How to programmatically de-authorize devices


#1

If I want de-authorize a user’s device from being accessed by my SmartApp, how can I do that?

Thank you,

Thomas


#2

Hi @djkrite,

Do you mean someone else’s phone from accessing your SmartThings “stuff”? Or, keeping SmartThings from using someone else’s phone as a mobile presence device? Do you have a specific example?


#3

I mean a user can authorize a device to be accessed by my SmartApp via oauth. How do I remove that authorization on the user’s behalf?

Thomas


#4

Ah, ok. You should be able to go into the SmartApp on your phone and uncheck the device. I’m not 100% sure, but seeing some of my apps that do something similar, that should do it.


(Jody) #5

Did you have some users install your SmartApp via oAuth? If they have their own installation using that method, you cannot easily revoke access. That is one of the reasons we closed that method of installation. If these are accounts you have access too, then yes, the answer is go into the smartapp and manually uncheck the devices you want to remove.


#6

I’m not getting my question across right…

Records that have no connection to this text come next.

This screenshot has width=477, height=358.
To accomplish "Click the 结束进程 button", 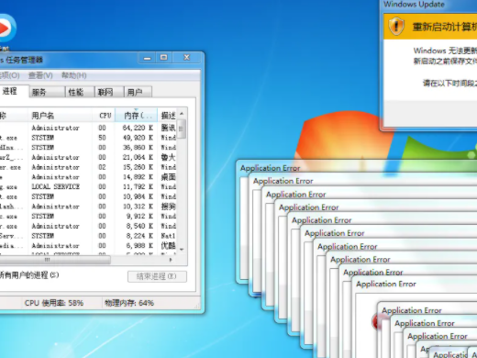I will pos(157,276).
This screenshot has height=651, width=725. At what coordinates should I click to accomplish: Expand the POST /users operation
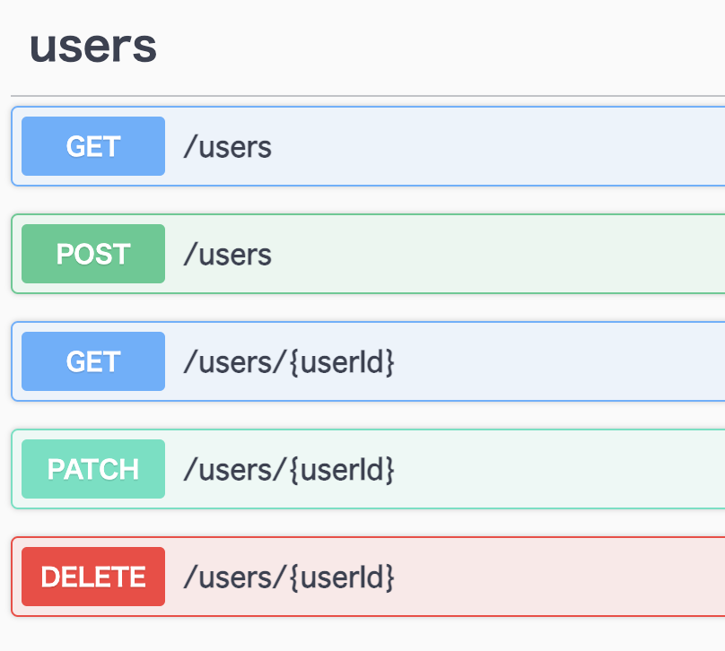404,254
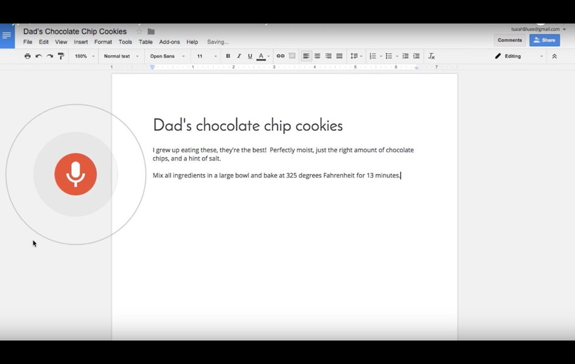
Task: Open the Tools menu
Action: coord(125,42)
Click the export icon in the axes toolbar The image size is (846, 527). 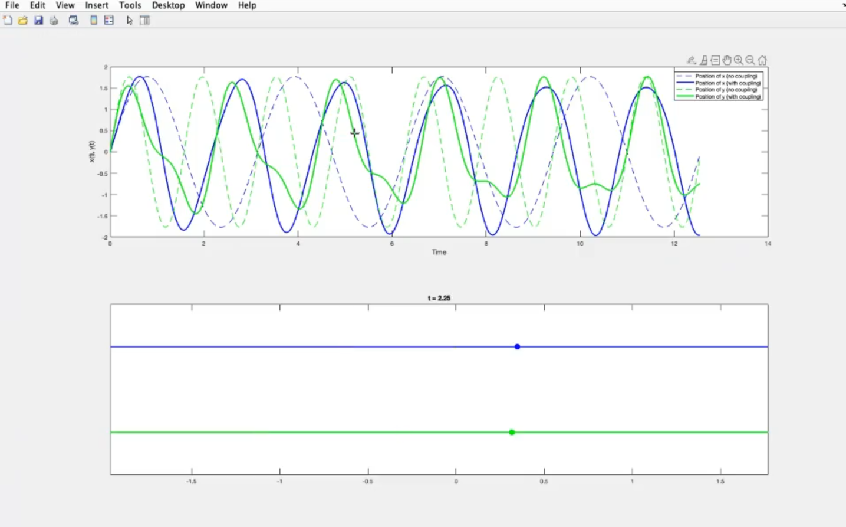[692, 60]
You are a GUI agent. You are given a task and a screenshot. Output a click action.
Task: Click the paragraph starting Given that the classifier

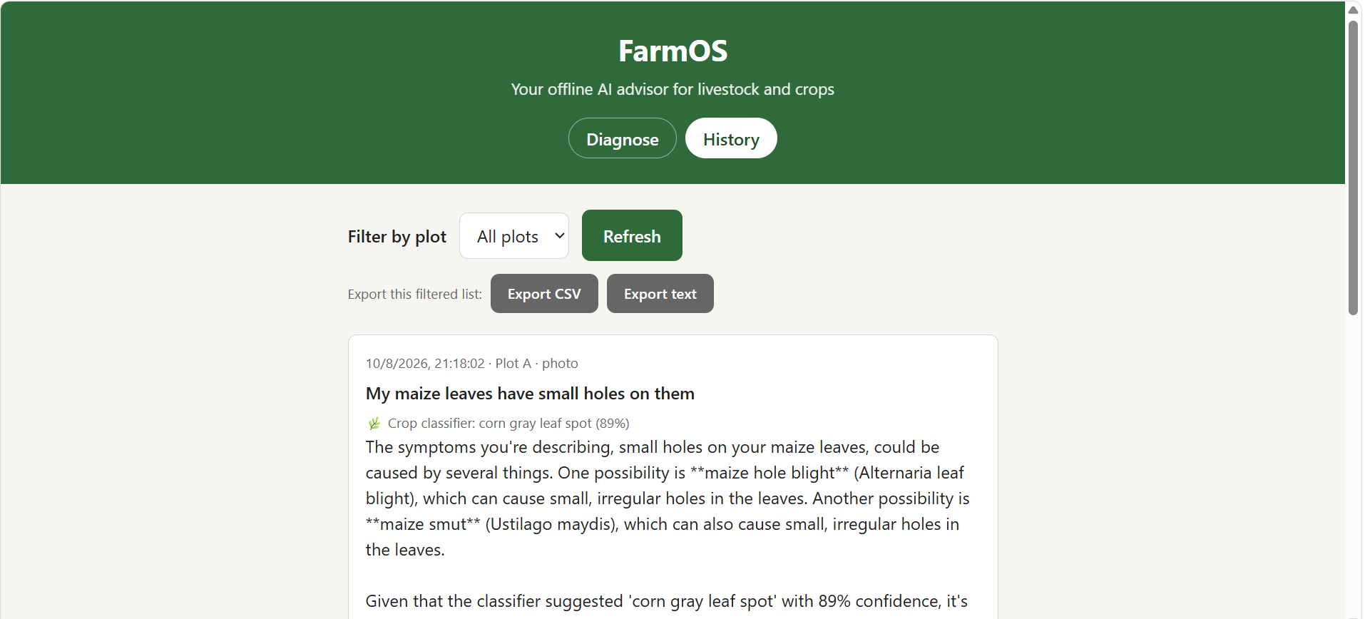667,601
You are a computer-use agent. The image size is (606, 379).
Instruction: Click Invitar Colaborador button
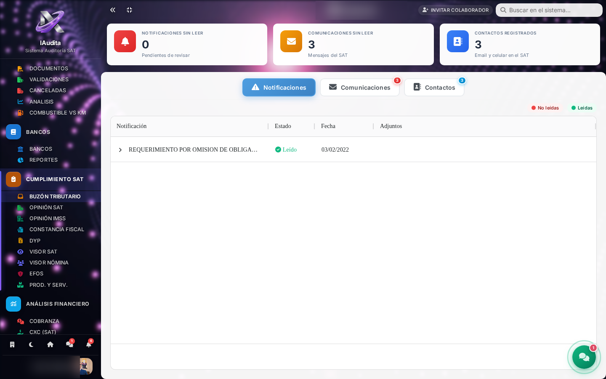pos(455,10)
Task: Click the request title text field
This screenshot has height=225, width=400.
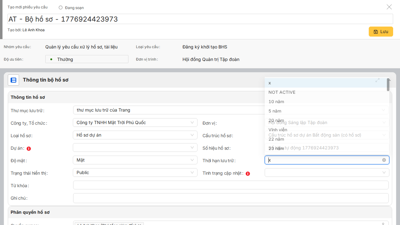Action: [200, 19]
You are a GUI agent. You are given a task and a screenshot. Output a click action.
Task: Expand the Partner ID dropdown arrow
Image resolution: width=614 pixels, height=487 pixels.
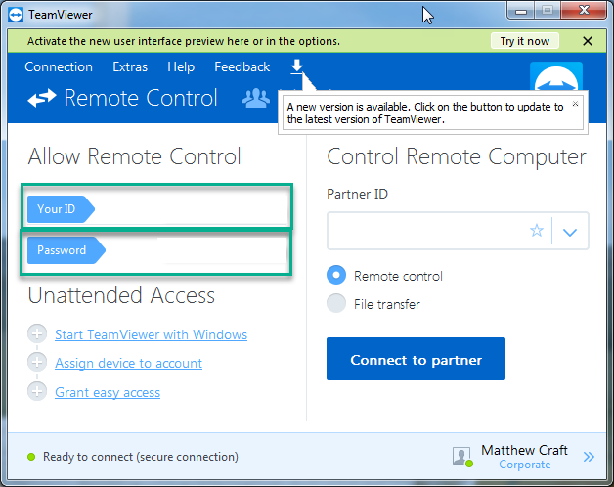[570, 232]

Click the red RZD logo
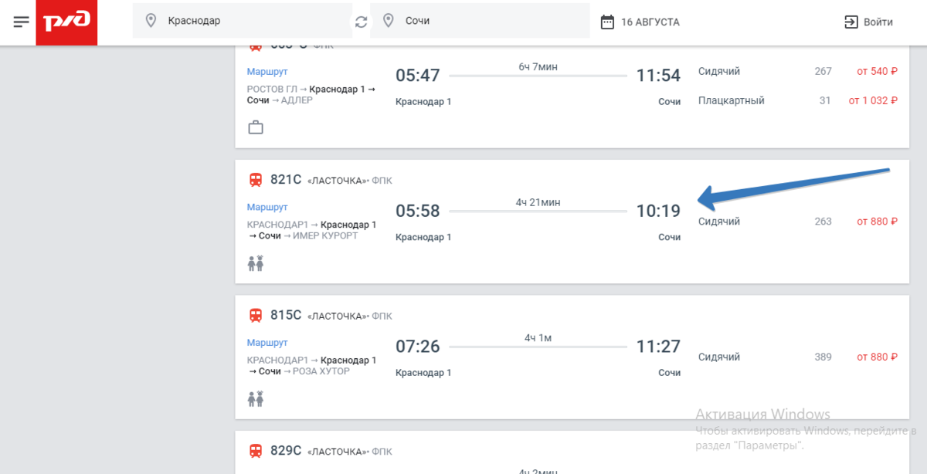pyautogui.click(x=66, y=22)
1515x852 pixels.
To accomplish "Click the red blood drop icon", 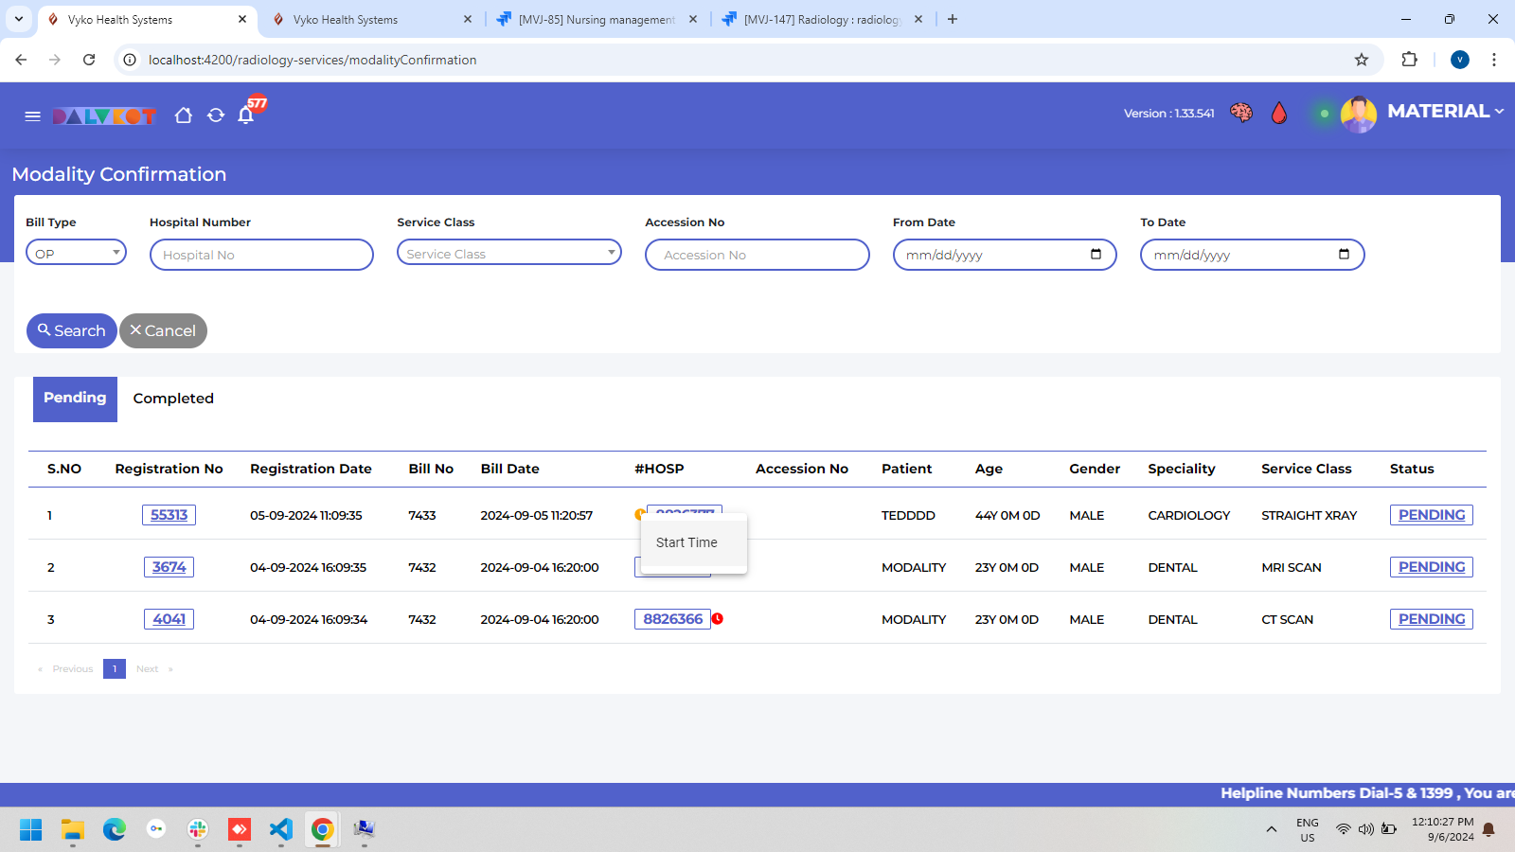I will click(x=1279, y=114).
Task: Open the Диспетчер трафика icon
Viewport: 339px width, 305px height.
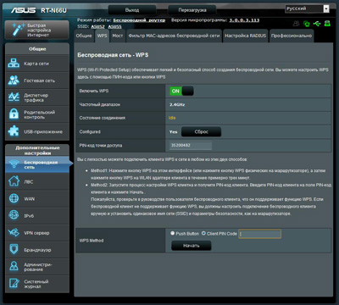Action: pos(14,97)
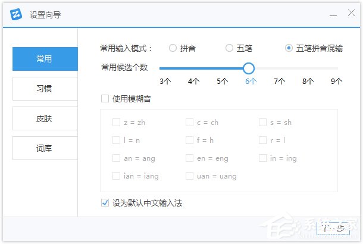
Task: Choose 五笔拼音混输 input mode
Action: click(x=289, y=48)
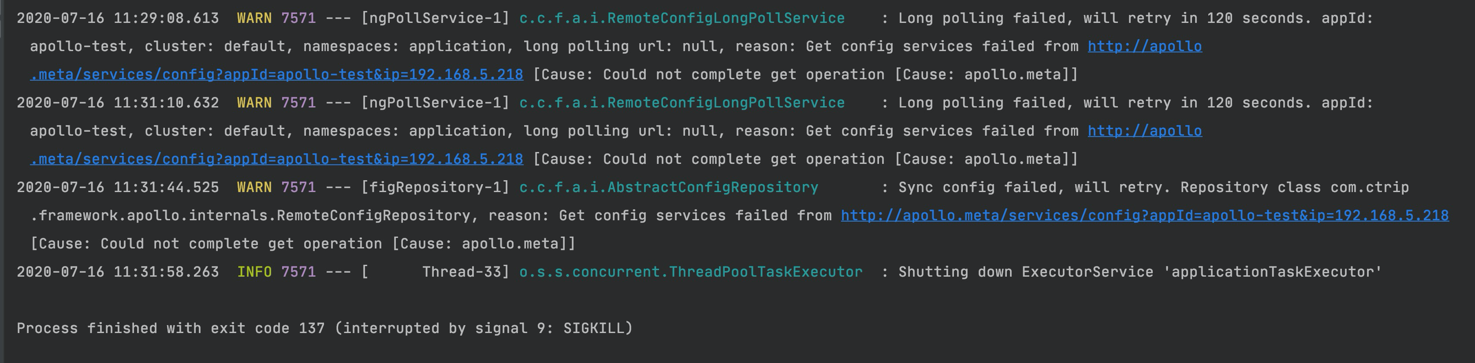Click the "http://apollo" link fragment in the 11:29:08 entry
Screen dimensions: 1475x363
pyautogui.click(x=1144, y=46)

Can a third party that has published a SmartApp revoke authorization on a device a user has previously authorized via oauth in the SmartApp via code, without the user’s interaction?

So in my SmartApp, I want to do something like this:

device.deleteSmartApp()

or

device.deleteAuthorization()

(Jody) #7

No. You as a vendor cannot revoke a user’s devices. You could block their access to certain endpoints, but not revoke the authorization.


#8

Thank you.